Findings indicate that biases can be introduced at every stage of AI development—from conception through deployment—and are tightly interwoven with socio-ethical determinants. For PWD, deficiencies in data quantity and quality mirror broader societal and legal invisibility, compounding algorithmic inequities. Excluding PWD from design phases leads to tools that frustrate rather than assist, while robust inclusion and participatory approaches promise greater usability and justice. The review suggests that large, general-purpose healthcare AI systems are less feasible and fair for diverse subgroups than specialized, context-specific tools that allow oversight. Addressing the identified issues can improve AI-driven tools, such as remote patient monitoring, by tailoring systems to PWD needs, ensuring strong privacy/security, validating in real-world settings with PWD feedback, and training stakeholders on capabilities and limitations.

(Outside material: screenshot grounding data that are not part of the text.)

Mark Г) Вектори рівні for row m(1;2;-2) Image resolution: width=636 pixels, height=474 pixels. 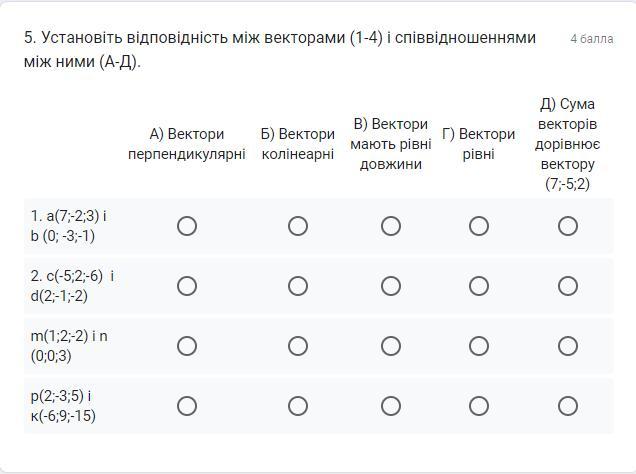479,346
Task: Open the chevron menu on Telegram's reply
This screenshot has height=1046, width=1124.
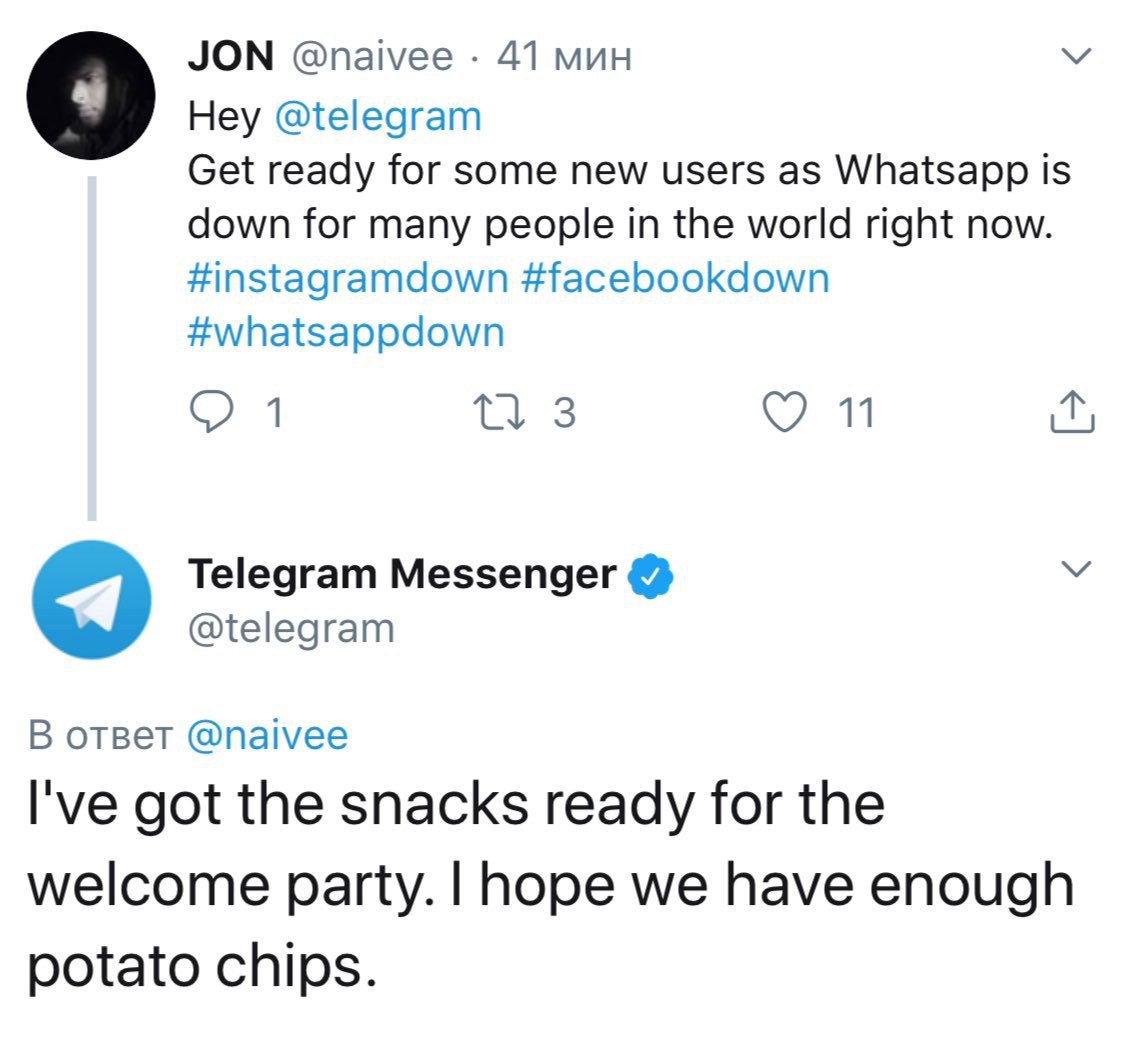Action: pos(1075,570)
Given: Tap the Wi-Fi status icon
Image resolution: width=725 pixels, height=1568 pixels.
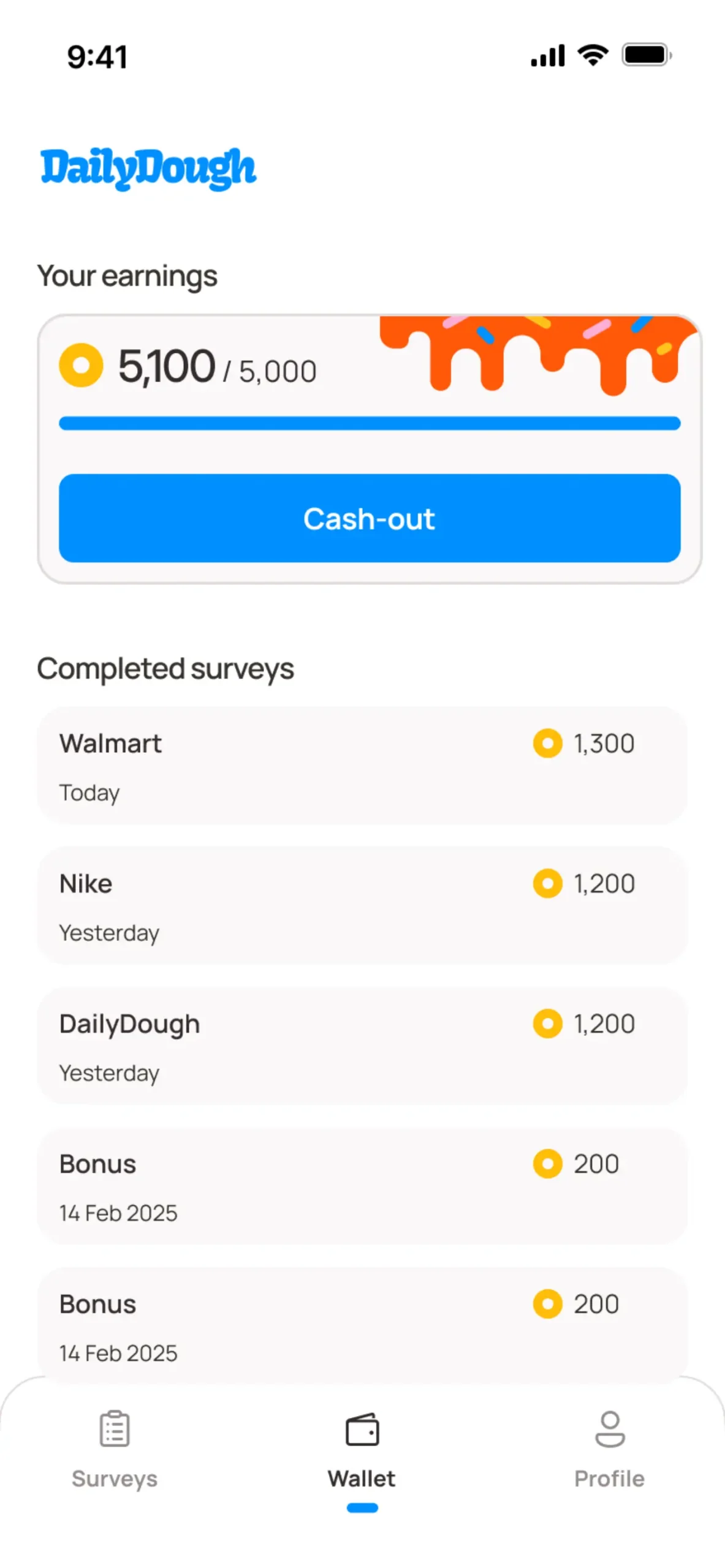Looking at the screenshot, I should 593,55.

Overall, integrating socio-ethical and technical perspectives in a lifecycle-informed process is essential to achieve equitable outcomes.

Conclusion

This narrative review synthesizes recent literature on AI fairness, disability, and healthcare to identify issues and solutions affecting PWD. Future reviews should examine specialized healthcare contexts and intersectional disadvantages (e.g., disability with race or gender), recognizing demographic groups as multidimensional rather than categorical. AI fairness in healthcare is complex and sensitive, with potential to harm PWD more imminently than other AI domains. While AI may support care and accessibility, much research and policy change must occur across multiple areas simultaneously to achieve true algorithmic fairness for PWD.

Limitations

The review used a limited set of databases and applied inclusion criteria that excluded seminal pre-2019 publications, non-English works, and formats beyond articles, reviews, and book chapters, so it is not comprehensive. The socio-ethical versus algorithmic categorizations are heuristic and overlapping rather than definitive. Disability was analyzed broadly, without fine-grained differentiation by specific disability types, suggesting a need for more granular future work.